- Coat of arms
- Gmina Zawichost Location within Poland
- Coordinates (Zawichost): 50°48′24″N 21°51′23″E﻿ / ﻿50.80667°N 21.85639°E
- Country: Poland
- Voivodeship: Świętokrzyskie
- County: Sandomierz
- Seat: Zawichost

Area
- • Total: 80.19 km^{2} (30.96 sq mi)

Population (2013)
- • Total: 4,620
- • Density: 57.6/km^{2} (149/sq mi)
- • Urban: 1,861
- • Rural: 2,759
- Website: https://www.zawichost.pl/

= Gmina Zawichost =

Gmina Zawichost is an urban-rural gmina (administrative district) in Sandomierz County, Świętokrzyskie Voivodeship, in south-central Poland. Its seat is the town of Zawichost, which lies approximately 16 km north-east of Sandomierz and 88 km east of the regional capital Kielce.

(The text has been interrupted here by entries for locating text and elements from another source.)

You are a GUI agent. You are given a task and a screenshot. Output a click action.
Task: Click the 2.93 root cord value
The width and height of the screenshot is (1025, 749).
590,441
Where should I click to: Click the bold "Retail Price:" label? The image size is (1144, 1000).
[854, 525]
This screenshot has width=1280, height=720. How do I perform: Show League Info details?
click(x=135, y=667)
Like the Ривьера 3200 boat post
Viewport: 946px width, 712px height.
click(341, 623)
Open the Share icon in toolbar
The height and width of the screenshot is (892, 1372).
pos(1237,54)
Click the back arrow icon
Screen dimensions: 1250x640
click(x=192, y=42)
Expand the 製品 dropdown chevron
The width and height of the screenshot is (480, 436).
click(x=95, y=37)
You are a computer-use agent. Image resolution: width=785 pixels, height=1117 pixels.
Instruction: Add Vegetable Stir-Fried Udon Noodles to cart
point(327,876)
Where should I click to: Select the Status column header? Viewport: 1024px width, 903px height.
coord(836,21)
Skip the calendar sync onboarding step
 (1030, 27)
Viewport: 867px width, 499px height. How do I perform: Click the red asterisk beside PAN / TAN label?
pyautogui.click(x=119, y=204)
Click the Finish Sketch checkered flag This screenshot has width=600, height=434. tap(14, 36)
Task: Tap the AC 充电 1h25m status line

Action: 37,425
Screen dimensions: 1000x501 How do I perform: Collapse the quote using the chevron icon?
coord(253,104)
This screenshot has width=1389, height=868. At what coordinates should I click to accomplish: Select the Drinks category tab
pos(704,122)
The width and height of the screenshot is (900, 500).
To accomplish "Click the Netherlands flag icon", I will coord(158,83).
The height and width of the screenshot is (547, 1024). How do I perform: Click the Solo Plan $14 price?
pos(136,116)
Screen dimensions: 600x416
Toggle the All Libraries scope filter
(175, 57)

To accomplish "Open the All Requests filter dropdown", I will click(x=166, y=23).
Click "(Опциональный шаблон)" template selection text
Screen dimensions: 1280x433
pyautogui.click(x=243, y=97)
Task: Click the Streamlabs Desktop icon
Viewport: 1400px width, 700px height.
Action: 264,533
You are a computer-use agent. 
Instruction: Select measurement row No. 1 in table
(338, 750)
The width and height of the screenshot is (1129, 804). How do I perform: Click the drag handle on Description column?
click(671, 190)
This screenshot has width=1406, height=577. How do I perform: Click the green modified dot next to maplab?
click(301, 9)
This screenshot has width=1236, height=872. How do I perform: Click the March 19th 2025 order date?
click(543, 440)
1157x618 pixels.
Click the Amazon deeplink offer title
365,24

The gmina covers an area of 80.19 km2, and as of 2006 its total population is 4,724 (out of which the population of Zawichost amounts to 1,853, and the population of the rural part of the gmina is 2,871).

==Villages==
Apart from the town of Zawichost, Gmina Zawichost contains the villages and settlements of Chrapanów, Czyżów Plebański, Czyżów Szlachecki, Dąbie, Dziurów, Józefków, Kolecin, Linów, Linów-Kolonia, Pawłów, Piotrowice, Podszyn, Wygoda and Wyspa.

==Neighbouring gminas==
Gmina Zawichost is bordered by the gminas of Annopol, Dwikozy, Ożarów and Radomyśl nad Sanem.